Discussing United States based operations, Mr. Madar pointed out, “We remain on schedule for the new personal care product launch at Banana Republic stores in the U.S. and Canada in the Fall '06, followed in early '07 with the rollout of personal care products for Gap stores. We are currently supplying Gap and Banana Republic stores with their existing product lines.”
Management reaffirmed its full year 2006 guidance projecting net sales of approximately $301 million and net income of approximately $16.9 million or $0.83 per diluted share. Effective January 1, 2006, the Company adopted SFAS 123(R) “Share-Based Payment,” a new accounting pronouncement requiring the expensing of stock based compensation.
Earnings guidance for 2006 includes an after tax charge of approximately $0.6 million or $0.03 per diluted share to reflect the impact of SFAS 123(R). Inter Parfums again indicated that its guidance assumes the dollar remains at current levels.

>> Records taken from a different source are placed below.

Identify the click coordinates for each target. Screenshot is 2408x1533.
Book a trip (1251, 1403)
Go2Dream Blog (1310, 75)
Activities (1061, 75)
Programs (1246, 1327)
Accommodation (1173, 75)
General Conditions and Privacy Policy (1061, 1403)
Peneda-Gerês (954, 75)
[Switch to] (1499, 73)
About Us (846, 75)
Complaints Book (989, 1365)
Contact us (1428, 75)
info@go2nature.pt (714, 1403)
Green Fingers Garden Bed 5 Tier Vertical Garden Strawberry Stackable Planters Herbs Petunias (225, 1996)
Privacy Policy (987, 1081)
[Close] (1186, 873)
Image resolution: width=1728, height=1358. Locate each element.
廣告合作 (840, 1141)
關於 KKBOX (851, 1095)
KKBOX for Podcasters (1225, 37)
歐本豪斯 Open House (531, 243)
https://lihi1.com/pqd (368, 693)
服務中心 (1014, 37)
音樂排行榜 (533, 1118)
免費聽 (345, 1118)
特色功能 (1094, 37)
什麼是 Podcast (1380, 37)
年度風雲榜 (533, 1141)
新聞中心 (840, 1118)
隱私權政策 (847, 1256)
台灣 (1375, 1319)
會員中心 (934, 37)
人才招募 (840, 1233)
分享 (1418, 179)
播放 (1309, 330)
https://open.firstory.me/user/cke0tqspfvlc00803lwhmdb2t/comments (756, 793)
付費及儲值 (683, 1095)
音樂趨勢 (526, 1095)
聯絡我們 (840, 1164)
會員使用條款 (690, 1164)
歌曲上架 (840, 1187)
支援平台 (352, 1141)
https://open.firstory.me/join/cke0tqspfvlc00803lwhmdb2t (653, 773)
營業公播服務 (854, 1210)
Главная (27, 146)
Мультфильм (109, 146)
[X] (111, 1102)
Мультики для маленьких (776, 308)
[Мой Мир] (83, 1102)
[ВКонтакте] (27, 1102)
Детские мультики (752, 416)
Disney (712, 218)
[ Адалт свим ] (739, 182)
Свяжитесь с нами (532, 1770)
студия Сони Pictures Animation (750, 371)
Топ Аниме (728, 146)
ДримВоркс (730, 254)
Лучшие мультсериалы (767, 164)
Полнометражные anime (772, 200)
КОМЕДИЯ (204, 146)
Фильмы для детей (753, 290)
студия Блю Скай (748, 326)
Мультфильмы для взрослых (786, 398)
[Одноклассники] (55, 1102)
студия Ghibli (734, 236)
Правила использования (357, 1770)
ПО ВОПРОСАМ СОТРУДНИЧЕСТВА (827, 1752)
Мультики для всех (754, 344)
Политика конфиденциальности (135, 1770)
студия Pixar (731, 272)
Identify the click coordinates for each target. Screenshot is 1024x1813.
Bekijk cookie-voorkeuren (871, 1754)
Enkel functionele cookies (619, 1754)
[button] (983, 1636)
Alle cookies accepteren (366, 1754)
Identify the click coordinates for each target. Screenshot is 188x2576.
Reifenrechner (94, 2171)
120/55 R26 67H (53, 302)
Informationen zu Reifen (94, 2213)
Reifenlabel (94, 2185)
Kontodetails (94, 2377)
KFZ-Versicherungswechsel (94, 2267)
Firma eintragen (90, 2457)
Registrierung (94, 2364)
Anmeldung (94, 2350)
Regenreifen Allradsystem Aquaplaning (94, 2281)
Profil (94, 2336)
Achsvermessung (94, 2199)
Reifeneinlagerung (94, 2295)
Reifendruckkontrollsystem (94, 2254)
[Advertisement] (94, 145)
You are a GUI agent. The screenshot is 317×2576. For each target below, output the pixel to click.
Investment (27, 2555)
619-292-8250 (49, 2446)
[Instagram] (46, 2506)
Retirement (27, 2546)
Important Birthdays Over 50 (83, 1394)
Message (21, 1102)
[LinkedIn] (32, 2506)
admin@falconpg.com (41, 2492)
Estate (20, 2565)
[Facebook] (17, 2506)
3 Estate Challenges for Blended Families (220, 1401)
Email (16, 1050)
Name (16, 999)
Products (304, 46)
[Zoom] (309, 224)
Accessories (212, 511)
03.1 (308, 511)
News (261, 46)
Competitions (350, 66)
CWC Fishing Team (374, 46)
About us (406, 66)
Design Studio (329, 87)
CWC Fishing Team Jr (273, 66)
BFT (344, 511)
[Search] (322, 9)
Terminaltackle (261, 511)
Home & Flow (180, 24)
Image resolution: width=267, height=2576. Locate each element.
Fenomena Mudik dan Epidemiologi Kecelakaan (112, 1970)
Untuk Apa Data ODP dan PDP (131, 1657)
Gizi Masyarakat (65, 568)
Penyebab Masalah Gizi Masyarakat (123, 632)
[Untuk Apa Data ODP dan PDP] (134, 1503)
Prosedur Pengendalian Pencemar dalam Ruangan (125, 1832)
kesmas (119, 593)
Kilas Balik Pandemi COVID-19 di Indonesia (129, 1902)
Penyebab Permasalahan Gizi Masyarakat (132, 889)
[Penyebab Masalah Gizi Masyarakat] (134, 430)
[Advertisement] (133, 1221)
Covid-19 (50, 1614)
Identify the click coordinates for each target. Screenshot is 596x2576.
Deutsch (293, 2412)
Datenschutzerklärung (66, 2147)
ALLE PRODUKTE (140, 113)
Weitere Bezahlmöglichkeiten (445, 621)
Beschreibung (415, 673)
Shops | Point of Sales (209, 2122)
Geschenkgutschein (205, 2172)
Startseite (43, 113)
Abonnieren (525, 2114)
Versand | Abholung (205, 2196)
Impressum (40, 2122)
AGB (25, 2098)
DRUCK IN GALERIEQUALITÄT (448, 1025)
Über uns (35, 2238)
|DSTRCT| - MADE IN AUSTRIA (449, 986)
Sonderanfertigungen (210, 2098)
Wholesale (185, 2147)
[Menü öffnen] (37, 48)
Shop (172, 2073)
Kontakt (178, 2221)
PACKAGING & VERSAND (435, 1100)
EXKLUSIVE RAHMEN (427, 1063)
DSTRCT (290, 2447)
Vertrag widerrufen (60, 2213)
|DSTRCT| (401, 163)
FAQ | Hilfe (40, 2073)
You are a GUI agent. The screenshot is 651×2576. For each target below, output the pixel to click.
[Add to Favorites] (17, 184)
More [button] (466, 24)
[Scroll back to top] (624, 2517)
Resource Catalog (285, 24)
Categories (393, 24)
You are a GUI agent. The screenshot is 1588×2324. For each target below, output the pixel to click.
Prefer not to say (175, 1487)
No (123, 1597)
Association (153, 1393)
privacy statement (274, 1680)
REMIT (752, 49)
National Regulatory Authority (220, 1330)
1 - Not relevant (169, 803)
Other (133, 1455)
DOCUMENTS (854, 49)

Inter Parfums develops, manufactures and distributes prestige perfumes and cosmetics as the exclusive worldwide licensee for Burberry, Lanvin, Paul Smith, S.T. Dupont, Christian Lacroix, Celine, Diane von Furstenberg and Quiksilver/Roxy and has controlling interest in Nickel S.A., a men's skin care company.
Inter Parfums is also a producer and supplier of mass market fragrances, cosmetics and personal care products. The Company's products are sold in over 120 countries worldwide.